(Data supplied begins)
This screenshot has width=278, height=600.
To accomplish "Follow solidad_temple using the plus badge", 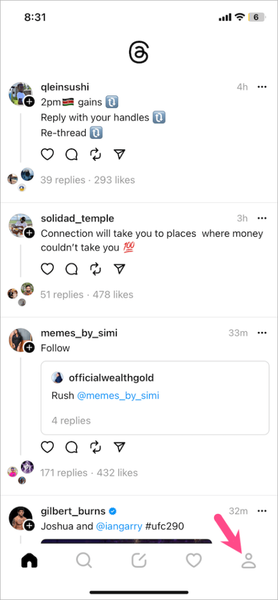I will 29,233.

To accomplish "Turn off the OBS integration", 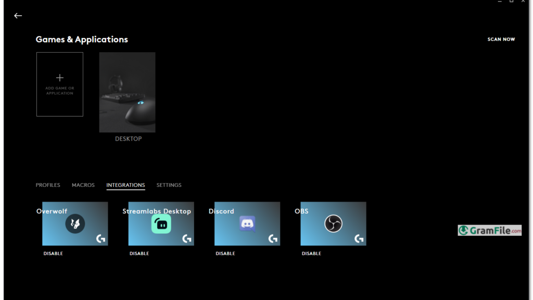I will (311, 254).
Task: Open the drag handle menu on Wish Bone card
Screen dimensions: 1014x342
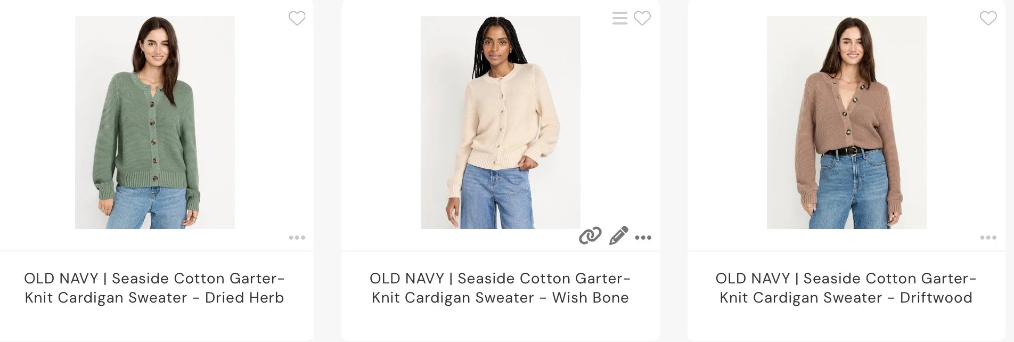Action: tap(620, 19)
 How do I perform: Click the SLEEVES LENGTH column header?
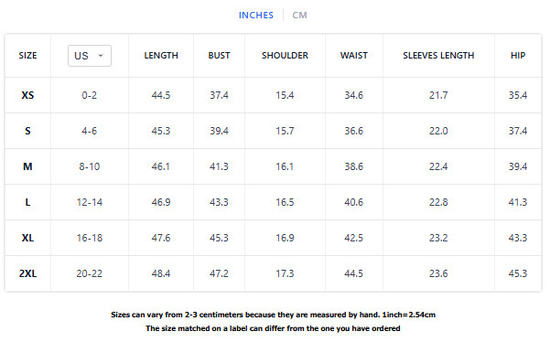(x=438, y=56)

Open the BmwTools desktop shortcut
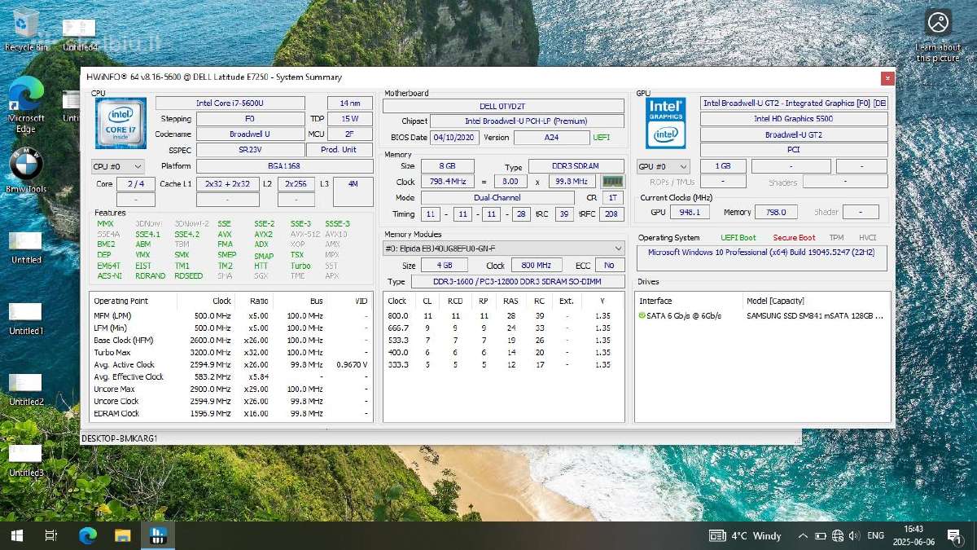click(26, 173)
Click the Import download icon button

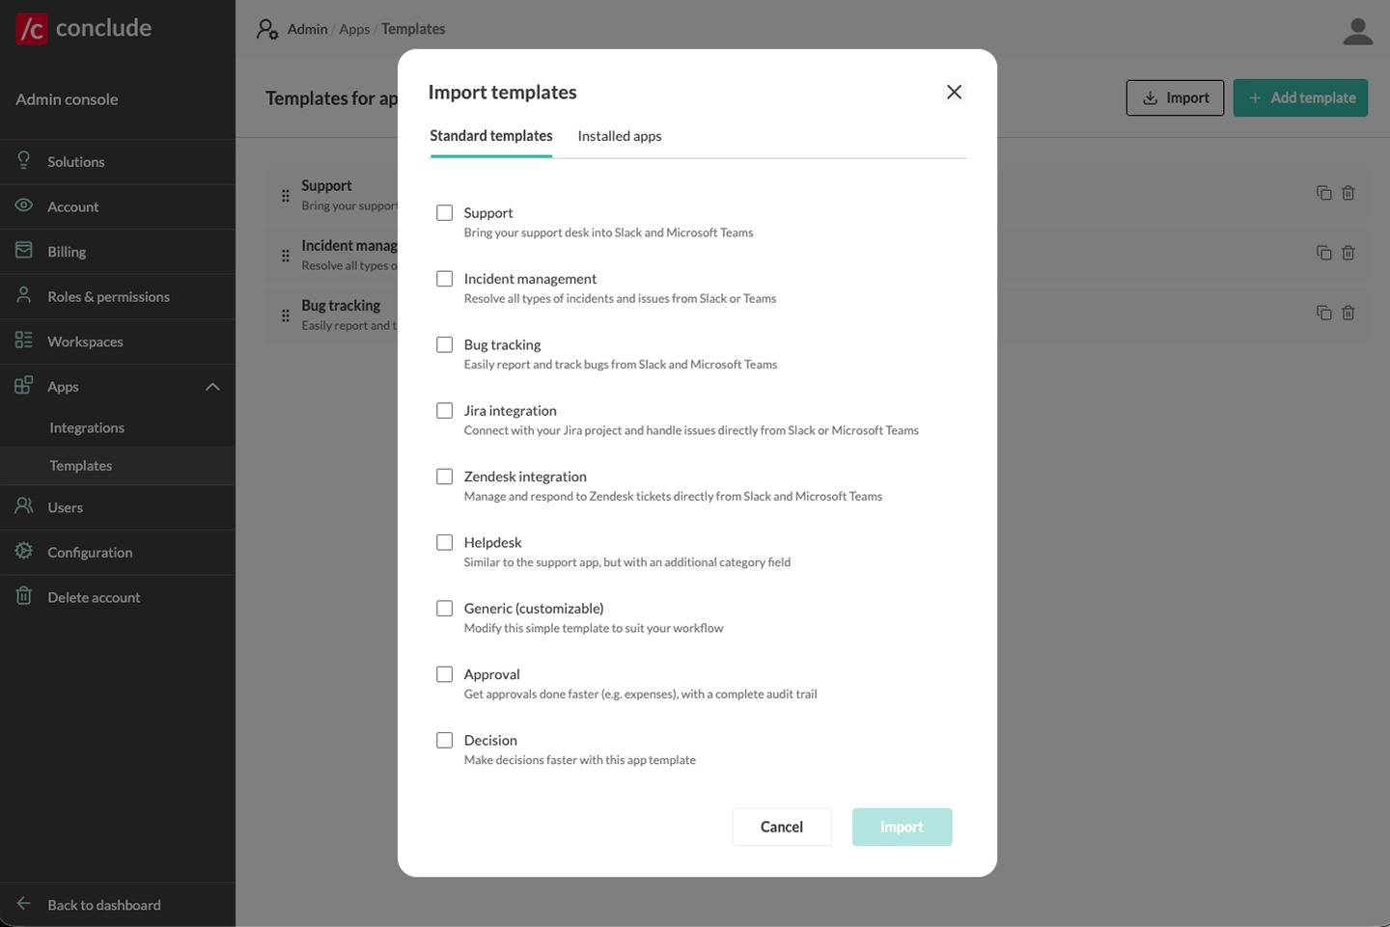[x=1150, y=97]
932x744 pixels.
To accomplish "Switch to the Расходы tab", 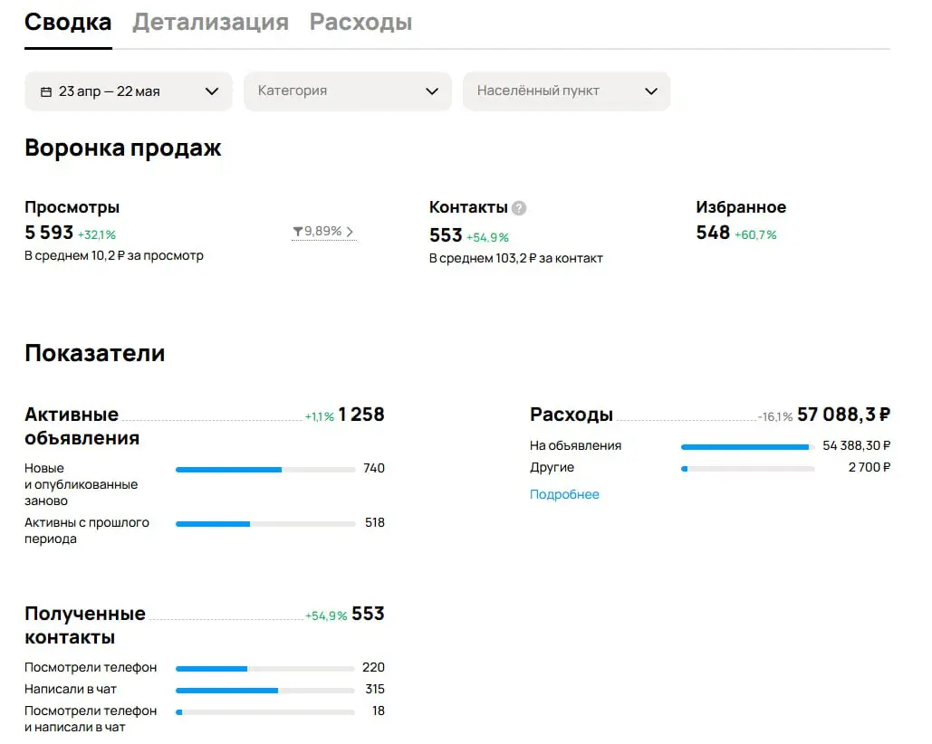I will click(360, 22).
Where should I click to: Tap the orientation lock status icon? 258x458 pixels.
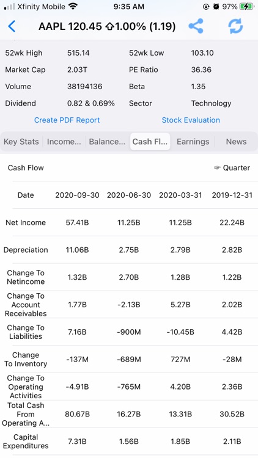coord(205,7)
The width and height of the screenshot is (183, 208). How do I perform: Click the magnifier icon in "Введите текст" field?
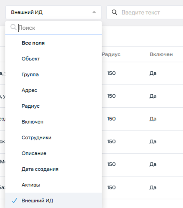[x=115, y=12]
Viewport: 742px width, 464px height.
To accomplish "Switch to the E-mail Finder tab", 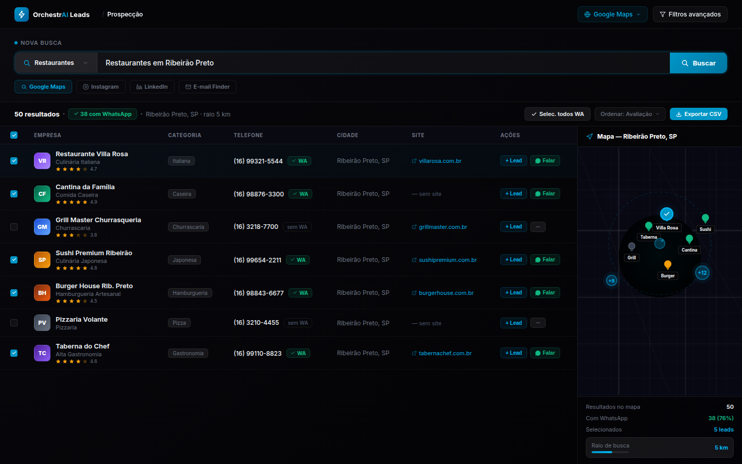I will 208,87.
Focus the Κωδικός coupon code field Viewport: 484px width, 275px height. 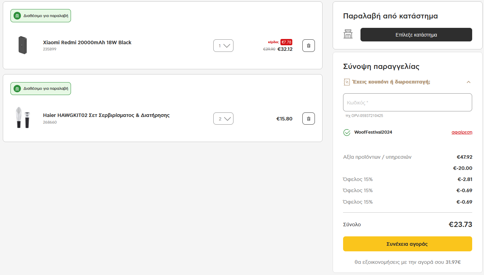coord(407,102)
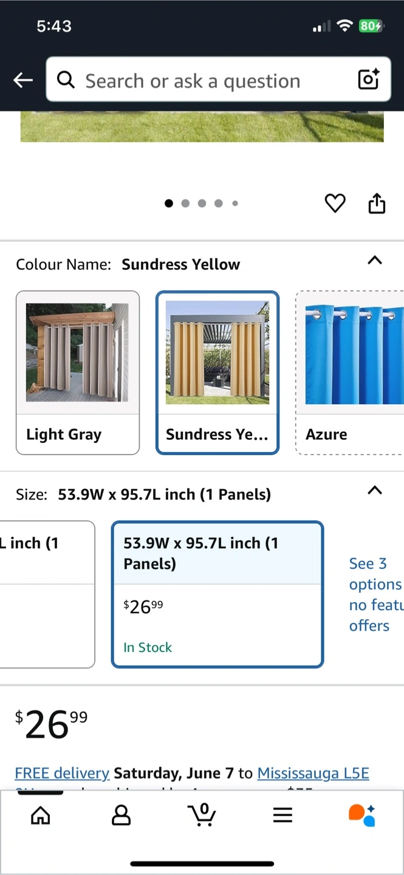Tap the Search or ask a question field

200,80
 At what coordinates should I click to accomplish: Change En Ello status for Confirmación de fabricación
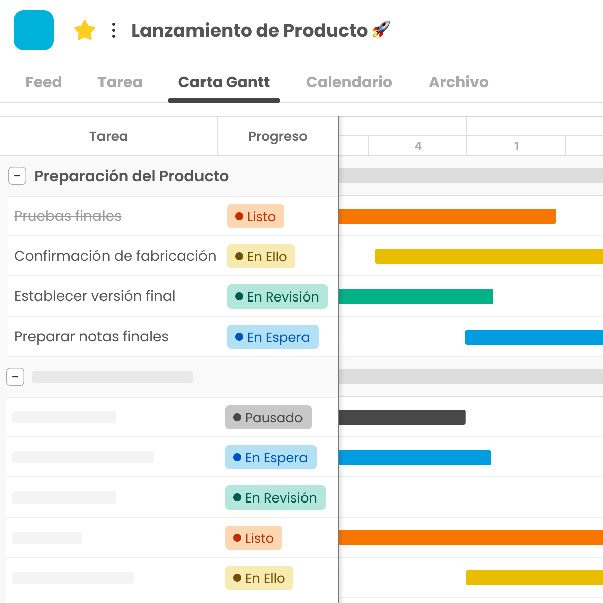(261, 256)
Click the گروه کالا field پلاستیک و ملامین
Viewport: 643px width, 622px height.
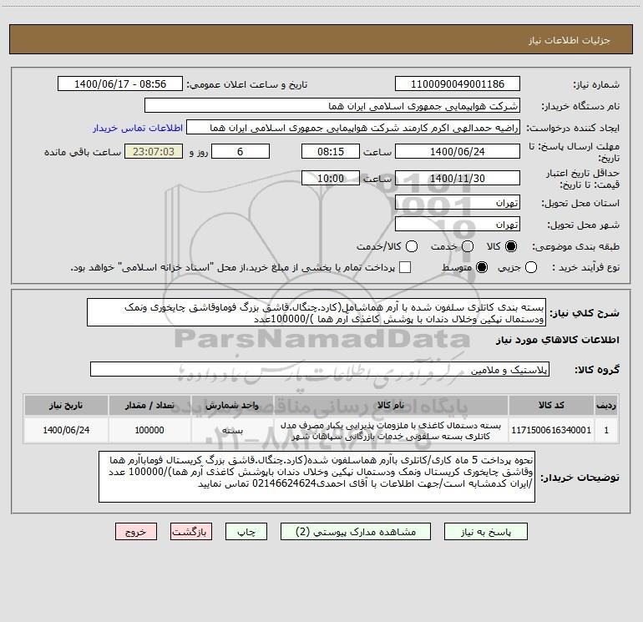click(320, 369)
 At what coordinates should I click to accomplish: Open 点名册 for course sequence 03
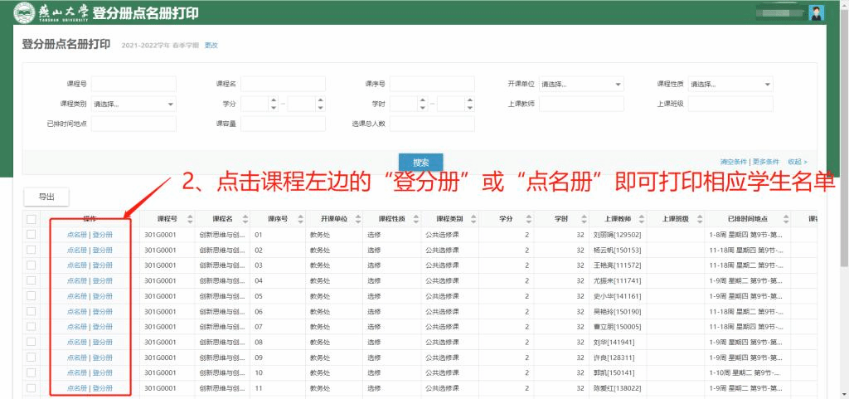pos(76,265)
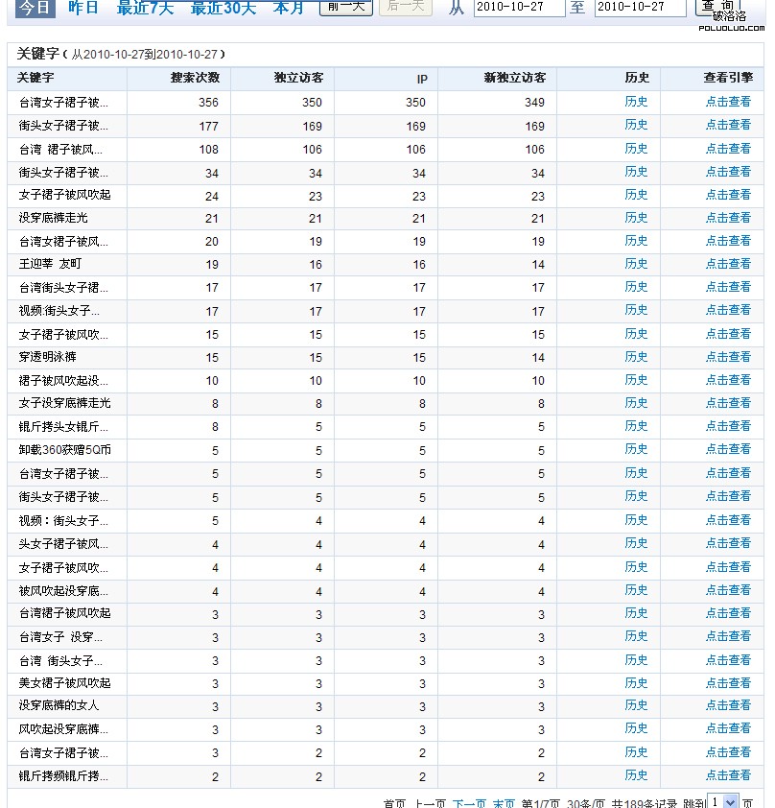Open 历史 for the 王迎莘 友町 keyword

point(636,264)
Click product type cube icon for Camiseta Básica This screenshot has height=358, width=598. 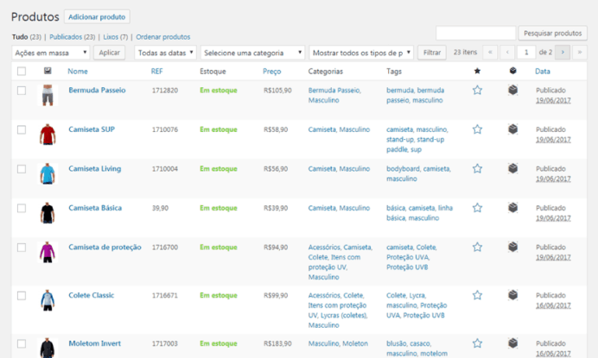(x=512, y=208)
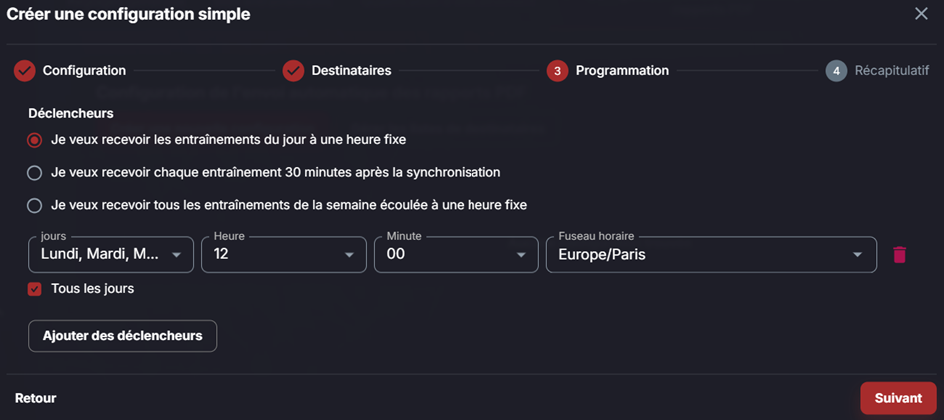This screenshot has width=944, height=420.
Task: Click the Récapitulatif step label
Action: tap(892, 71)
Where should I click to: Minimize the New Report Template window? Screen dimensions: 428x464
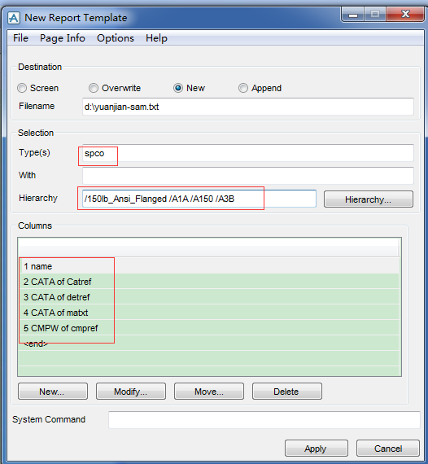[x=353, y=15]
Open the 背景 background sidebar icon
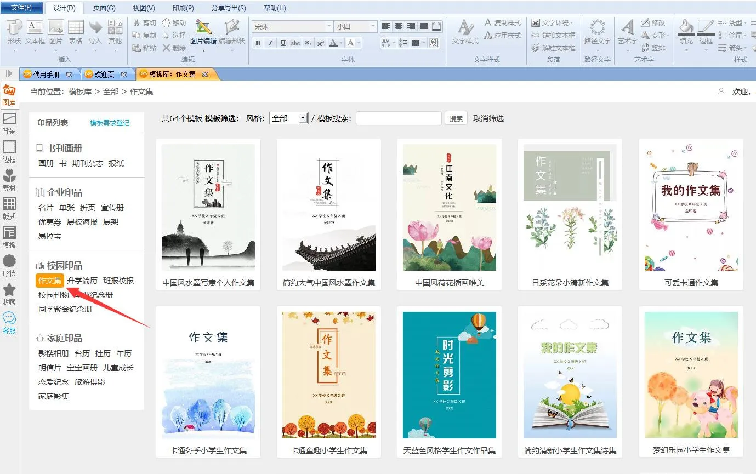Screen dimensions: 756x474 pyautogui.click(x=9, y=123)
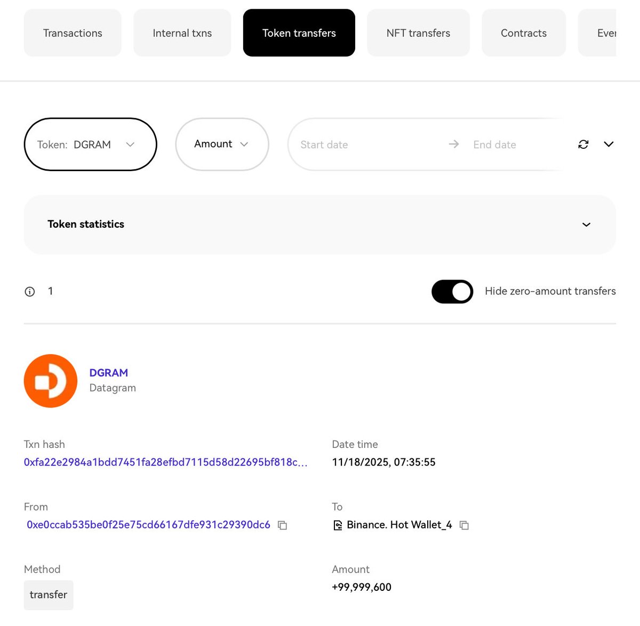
(Data supplied ends)
> [Exercise]:
Pictures do not belong in the answer. Return the lines above starting at the one with "Screen dimensions: 1014x342" and ending at the one with "932x744 pixels.", both kept, exactly.

> [Response for this exercise]:
Screen dimensions: 1014x342
Action: tap(620, 19)
 How do I perform: Click the SLEEVES LENGTH column header?
(x=438, y=56)

Open the BmwTools desktop shortcut
click(26, 173)
Click the Import download icon button

[x=1150, y=97]
932x744 pixels.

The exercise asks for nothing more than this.